Despite the proposed move, the club promoted its facilities, in conjunction with Medway Council, as a possible training base for athletes competing in the 2012 Summer Olympics, saying:
The Medway Stand is fully equipped with physio rooms, a hydrotherapy pool, a sauna and steam rooms to assist with the athletes' training, and a lounge bar, a cinema and a snooker room for them to enjoy during their free time. The club's offices, media centre and press room could also provide the coaches with a good administrative base. We are excited about the prospect of international athletes benefiting from our excellent facilities in preparation for London 2012.

In December 2007, Gillingham shareholders passed a resolution to sell the ground to Priestfield Developments Ltd, a company wholly owned by Paul Scally, for £9.8m as part of a restructuring of the club's debts. The deal was to allow three years use of the stadium at £1 p.a., with the club meeting running costs, with tenure secured for a further seven years at a rent as yet unspecified. In 2011, however, the club purchased the stadium back for around 10% of the fee paid by Priestfield Developments.

== Other uses ==
The stadium has occasionally been the "home" of clubs other than Gillingham. In 1895, Woolwich Arsenal played a Second Division home game against Burton Swifts at Priestfield after their own Manor Ground had been closed by the Football League for five weeks after crowd trouble at a match there earlier that year. Over a century later, during the 1997–98 and 1998–99 seasons Brighton & Hove Albion played their home matches at Priestfield, as they had entered a ground-share agreement with Gillingham as a result of the sale of their Goldstone Ground to property developers. The move, undertaken by the club after a plan to groundshare with Portsmouth fell through, was a controversial one for Brighton's fans, who faced a 150 mi round trip to each home game.
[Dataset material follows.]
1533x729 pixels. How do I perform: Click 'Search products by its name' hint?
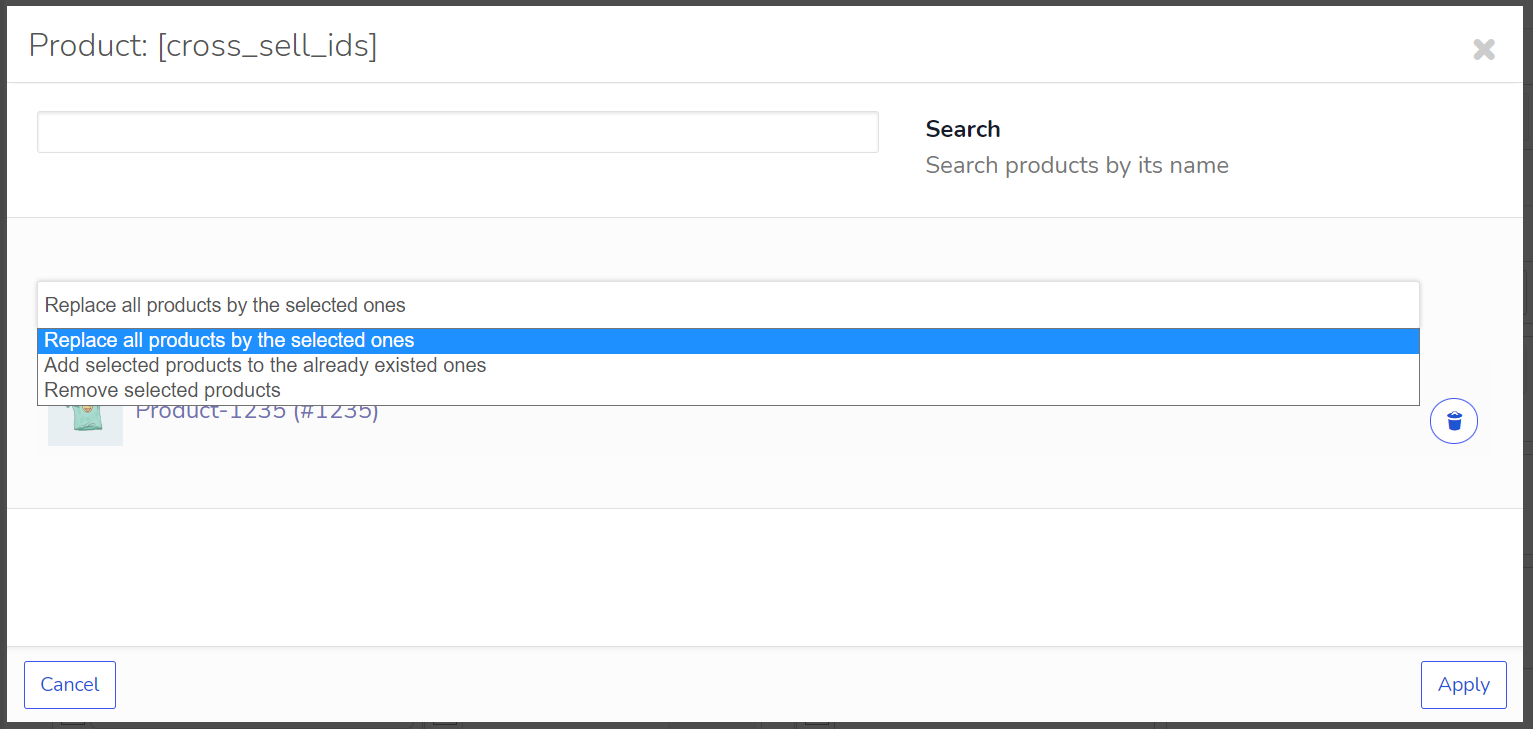1077,165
The two clubs subsequently became embroiled in a dispute over the charges levied by Gillingham for the hire of the ground, which was eventually settled out of court in 2001. In May 2012 the London Broncos hosted a rugby league match at the stadium, the first Super League match to be staged in Kent, and the club later announced the possibility of making Priestfield their permanent home venue with effect from 2013, although this did not occur.
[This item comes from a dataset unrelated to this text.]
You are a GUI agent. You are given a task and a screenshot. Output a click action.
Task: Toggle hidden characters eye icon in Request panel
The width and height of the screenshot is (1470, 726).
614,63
In April 2006, the ground hosted the England women's team's World Cup Qualifier against Austria, achieving a gate of 8,068 (a higher attendance than Gillingham's average home gate for the 2005–06 season). Priestfield has also been the venue for home matches for the England youth team, including a November 2007 match against their counterparts from Ghana.

A greyhound racing track was opened around the outside of the pitch in December 1927. The racing was independent of the National Greyhound Racing Club and as such was known as a flapping track.

== Records ==
The highest attendance recorded at Priestfield was 23,002 for a match against Queens Park Rangers in the FA Cup 3rd round on 10 January 1948. The highest Football League attendance was 20,128 against Millwall in the Third Division South on 2 September 1950. The record modern (all-seated) attendance is 11,418, set on 20 September 2003 against West Ham United in the First Division.

The highest seasonal average attendance for league matches at Priestfield since Gillingham returned to the Football League in 1950 was 12,576 in the 1951–52 season. Gillingham's lowest seasonal average was 2,979 in the 1994–95 season, although Brighton recorded a lower figure of 2,328 in the 1997–98 season.

== Transport ==
The stadium is approximately 0.5 mi from Gillingham railway station, which lies on Southeastern's Chatham Main Line from London Victoria to Dover Priory and Ramsgate. The station is also the southern terminus of the North Kent Line, which connects to London Charing Cross.